I'm so jealous though, I've never been jealous of my boyfriends' exes before, mainly because I've (deliberately?) gone out with guys for whom I am their first 'proper' girlfriend. And especially a girl like your ex. She's amazing, we all know that. And we all knew how crazy you two were about each other. I suppose I'm paranoid about the two of you because I don't understand how you can break up from such an intense relationship and yet remain friends, almost as though nothing's happened. It doesn't make sense. And the fact that she must have known exactly what she was doing, and how the two of you had so much 'experience' togeter. [editor's note: PG-13 stuff begins] Before I met you, I was (physically) innocent, in many ways. And yet, I'm not. It's all complicated, but I explained this to you, the first night we spent together. I'm terrified of guys with experience, and you know why. So we don't need to go into details. But you made it all safe. You made me feel protected, and even when I thought I was fine with everything, you picked up on the underlying terror I was feeling all along. How come you're so perceptive? I don't understand. So in some ways, I'm worried about this, because I feel so numb. I'm not used to this lack of, well, obsession. Normally when I'm crazy about someone, in the way I am about you, even the memory of kissing them, the memory of touching their hands, the way they looked at me at certain moments... those sorts of physical memories normally make part of me shiver, make me smile.
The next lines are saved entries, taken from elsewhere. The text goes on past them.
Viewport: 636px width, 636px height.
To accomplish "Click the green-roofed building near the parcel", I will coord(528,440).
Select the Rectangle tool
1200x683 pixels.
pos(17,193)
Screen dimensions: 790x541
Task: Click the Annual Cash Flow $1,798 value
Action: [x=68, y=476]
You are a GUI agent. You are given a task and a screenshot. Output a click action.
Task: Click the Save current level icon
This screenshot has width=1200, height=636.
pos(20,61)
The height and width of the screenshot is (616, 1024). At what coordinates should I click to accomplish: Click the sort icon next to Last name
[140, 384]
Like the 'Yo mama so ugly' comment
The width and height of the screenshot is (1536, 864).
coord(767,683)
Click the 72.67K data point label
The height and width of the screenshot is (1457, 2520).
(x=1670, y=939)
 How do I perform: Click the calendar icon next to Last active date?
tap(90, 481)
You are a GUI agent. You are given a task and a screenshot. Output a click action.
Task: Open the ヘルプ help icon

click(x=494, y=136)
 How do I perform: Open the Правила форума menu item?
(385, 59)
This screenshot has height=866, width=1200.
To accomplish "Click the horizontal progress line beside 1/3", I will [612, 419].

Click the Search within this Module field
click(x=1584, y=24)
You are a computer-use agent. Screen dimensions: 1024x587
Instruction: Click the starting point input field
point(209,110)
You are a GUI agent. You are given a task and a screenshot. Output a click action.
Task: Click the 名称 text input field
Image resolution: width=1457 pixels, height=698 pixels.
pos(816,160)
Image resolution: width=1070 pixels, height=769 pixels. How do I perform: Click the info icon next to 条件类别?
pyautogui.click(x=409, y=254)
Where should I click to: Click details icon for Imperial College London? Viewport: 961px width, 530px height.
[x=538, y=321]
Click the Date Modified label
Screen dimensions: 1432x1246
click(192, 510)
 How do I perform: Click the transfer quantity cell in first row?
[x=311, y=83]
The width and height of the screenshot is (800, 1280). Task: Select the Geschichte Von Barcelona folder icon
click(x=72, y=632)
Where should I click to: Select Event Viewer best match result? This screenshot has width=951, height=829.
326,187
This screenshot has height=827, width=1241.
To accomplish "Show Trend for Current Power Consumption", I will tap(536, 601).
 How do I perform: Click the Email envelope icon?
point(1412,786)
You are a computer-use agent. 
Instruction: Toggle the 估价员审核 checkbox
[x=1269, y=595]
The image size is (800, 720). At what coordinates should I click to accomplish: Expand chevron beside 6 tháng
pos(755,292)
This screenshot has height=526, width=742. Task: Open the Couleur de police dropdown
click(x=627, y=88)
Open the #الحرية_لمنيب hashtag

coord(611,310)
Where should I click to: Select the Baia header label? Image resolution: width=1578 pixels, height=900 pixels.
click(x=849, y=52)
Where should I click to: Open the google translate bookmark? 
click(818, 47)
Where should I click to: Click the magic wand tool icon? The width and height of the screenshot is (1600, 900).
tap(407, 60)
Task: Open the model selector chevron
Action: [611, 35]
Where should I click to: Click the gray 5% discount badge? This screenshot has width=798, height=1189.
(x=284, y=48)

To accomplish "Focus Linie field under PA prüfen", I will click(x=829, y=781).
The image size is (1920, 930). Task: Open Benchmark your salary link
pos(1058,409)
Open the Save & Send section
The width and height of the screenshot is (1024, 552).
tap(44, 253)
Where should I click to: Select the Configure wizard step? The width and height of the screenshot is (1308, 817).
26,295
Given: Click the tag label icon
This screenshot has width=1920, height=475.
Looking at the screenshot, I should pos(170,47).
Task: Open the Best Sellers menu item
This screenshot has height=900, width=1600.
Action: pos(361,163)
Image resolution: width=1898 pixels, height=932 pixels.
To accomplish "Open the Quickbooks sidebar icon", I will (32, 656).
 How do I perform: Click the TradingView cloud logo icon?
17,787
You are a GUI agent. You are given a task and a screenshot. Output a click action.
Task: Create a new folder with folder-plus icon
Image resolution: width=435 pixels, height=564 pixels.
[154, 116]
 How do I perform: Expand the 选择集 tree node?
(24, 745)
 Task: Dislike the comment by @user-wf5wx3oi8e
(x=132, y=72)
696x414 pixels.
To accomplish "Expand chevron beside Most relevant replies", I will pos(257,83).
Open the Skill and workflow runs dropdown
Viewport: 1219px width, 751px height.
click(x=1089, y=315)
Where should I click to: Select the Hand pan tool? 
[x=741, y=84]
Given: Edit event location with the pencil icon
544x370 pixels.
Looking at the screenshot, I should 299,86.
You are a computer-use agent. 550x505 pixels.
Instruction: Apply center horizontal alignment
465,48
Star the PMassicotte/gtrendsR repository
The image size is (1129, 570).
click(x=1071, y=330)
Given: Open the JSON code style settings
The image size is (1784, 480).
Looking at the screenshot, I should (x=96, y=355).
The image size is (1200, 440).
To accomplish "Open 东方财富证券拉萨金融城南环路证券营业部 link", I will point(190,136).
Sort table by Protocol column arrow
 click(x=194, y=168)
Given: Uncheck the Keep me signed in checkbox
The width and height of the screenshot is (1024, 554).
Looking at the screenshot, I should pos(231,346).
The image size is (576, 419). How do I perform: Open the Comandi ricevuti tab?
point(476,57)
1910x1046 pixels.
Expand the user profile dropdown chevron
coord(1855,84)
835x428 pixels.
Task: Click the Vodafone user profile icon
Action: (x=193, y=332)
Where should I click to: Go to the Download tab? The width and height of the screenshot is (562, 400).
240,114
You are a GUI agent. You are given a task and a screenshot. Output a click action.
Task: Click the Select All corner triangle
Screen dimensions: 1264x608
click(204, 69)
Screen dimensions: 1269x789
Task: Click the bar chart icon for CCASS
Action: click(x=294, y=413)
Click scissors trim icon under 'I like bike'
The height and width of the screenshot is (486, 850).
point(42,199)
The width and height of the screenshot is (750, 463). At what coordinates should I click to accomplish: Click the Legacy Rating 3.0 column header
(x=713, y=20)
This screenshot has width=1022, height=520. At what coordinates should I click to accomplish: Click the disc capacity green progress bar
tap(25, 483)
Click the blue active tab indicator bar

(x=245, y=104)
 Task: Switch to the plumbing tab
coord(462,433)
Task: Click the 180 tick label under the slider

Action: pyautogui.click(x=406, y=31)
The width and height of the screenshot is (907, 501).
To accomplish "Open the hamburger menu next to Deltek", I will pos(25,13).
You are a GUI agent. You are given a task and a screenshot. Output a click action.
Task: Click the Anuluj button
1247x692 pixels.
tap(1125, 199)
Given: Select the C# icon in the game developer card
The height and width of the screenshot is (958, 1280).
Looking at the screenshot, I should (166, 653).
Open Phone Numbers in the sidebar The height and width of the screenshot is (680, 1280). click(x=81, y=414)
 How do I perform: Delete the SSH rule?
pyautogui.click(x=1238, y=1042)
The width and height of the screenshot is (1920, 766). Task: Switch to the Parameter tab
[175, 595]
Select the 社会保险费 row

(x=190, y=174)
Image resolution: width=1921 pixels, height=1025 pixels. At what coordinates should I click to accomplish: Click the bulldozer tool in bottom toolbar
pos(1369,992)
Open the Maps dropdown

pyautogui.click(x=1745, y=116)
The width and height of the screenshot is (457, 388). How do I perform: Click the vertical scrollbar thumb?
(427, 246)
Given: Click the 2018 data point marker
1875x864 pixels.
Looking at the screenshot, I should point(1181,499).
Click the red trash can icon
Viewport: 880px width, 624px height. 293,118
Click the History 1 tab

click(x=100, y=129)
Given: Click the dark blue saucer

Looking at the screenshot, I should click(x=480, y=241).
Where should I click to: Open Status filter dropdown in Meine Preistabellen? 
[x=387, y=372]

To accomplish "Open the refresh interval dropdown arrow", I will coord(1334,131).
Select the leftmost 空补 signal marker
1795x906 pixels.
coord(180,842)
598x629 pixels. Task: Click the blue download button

Whereas with you, I'm almost physically numb. Is it because I'm scared? Because you know what you're doing? Because you've made it so... safe? Unless it's something deeper and this isn't right for me and I hadn't realised...[PG-13 stuff ends]

Except that it's definitely not that, because a few days ago, when we were talking and from something you were saying I was almost certain you were breaking up with me, I was terrified. I couldn't bear to lose you (already? After three weeks? Oh, my god. How pathetic must that seem?) And for instance, now, after I sent you that text at midnight last night, that slightly mad (creepy?) text telling you that I miss you already because you've gone on holiday and I might not see you for... oooh... a week? It's all true. I do miss you. I want you here, because when you are here, everything becomes so simple. Being in your arms, in your presence, the world makes sense. And now, of course, I'm terrified, because you haven't texted back. Maybe you've lost your phone - you can't have run out of credit, you're on contract - maybe your battery's died. Maybe you've already reached your destination and so you're busy, too busy to text. I don't know. But the lack of reply is making me feel anxious. I don't want you to think I'm crazy. Except that I am.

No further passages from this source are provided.